## [Raw data]
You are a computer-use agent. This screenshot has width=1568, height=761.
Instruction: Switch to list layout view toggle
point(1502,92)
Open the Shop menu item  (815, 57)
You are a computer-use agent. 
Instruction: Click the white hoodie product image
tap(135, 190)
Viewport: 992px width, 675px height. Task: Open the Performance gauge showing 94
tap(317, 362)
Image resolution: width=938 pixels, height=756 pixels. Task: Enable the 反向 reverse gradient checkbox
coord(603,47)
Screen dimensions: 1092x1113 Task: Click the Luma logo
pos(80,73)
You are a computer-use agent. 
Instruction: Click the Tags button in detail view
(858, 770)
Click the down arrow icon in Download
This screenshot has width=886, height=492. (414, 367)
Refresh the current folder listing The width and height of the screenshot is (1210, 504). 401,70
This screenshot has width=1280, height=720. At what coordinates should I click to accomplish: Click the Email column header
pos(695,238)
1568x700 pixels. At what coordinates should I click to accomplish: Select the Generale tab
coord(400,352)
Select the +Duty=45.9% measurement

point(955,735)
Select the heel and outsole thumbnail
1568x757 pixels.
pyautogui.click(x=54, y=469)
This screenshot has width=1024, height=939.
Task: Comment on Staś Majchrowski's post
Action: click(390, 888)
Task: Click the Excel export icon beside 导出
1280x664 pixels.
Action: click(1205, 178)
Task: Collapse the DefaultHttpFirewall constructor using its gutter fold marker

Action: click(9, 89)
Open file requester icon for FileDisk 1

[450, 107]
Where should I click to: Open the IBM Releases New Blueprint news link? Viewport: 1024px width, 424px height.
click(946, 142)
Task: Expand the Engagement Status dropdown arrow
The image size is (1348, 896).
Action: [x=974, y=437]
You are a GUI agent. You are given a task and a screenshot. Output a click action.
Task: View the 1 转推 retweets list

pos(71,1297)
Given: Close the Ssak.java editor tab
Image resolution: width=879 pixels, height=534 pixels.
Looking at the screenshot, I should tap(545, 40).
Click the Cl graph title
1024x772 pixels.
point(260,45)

## [Task statement]
Arrange every line of the items above as a Markdown table with the columns Row and Line, numbering the rows in order and omitting blank lines.

## [Completed task]
| Row | Line |
|---|---|
| 1 | You are a computer-use agent. This screenshot has width=1568, height=761. |
| 2 | Instruction: Switch to list layout view toggle |
| 3 | point(1502,92) |
| 4 | Open the Shop menu item  (815, 57) |
| 5 | You are a computer-use agent.  |
| 6 | Instruction: Click the white hoodie product image |
| 7 | tap(135, 190) |
| 8 | Viewport: 992px width, 675px height. Task: Open the Performance gauge showing 94 |
| 9 | tap(317, 362) |
| 10 | Image resolution: width=938 pixels, height=756 pixels. Task: Enable the 反向 reverse gradient checkbox |
| 11 | coord(603,47) |
| 12 | Screen dimensions: 1092x1113 Task: Click the Luma logo |
| 13 | pos(80,73) |
| 14 | You are a computer-use agent.  |
| 15 | Instruction: Click the Tags button in detail view |
| 16 | (858, 770) |
| 17 | Click the down arrow icon in Download |
| 18 | This screenshot has width=886, height=492. (414, 367) |
| 19 | Refresh the current folder listing The width and height of the screenshot is (1210, 504). 401,70 |
| 20 | This screenshot has width=1280, height=720. At what coordinates should I click to accomplish: Click the Email column header |
| 21 | pos(695,238) |
| 22 | 1568x700 pixels. At what coordinates should I click to accomplish: Select the Generale tab |
| 23 | coord(400,352) |
| 24 | Select the +Duty=45.9% measurement |
| 25 | point(955,735) |
| 26 | Select the heel and outsole thumbnail |
| 27 | 1568x757 pixels. |
| 28 | pyautogui.click(x=54, y=469) |
| 29 | This screenshot has width=1024, height=939. |
| 30 | Task: Comment on Staś Majchrowski's post |
| 31 | Action: click(390, 888) |
| 32 | Task: Click the Excel export icon beside 导出 |
| 33 | 1280x664 pixels. |
| 34 | Action: click(1205, 178) |
| 35 | Task: Collapse the DefaultHttpFirewall constructor using its gutter fold marker |
| 36 | Action: click(9, 89) |
| 37 | Open file requester icon for FileDisk 1 |
| 38 | [450, 107] |
| 39 | Where should I click to: Open the IBM Releases New Blueprint news link? Viewport: 1024px width, 424px height. |
| 40 | click(946, 142) |
| 41 | Task: Expand the Engagement Status dropdown arrow |
| 42 | The image size is (1348, 896). |
| 43 | Action: [x=974, y=437] |
| 44 | You are a GUI agent. You are given a task and a screenshot. Output a click action. |
| 45 | Task: View the 1 转推 retweets list |
| 46 | pos(71,1297) |
| 47 | Given: Close the Ssak.java editor tab |
| 48 | Image resolution: width=879 pixels, height=534 pixels. |
| 49 | Looking at the screenshot, I should tap(545, 40). |
| 50 | Click the Cl graph title |
| 51 | 1024x772 pixels. |
| 52 | point(260,45) |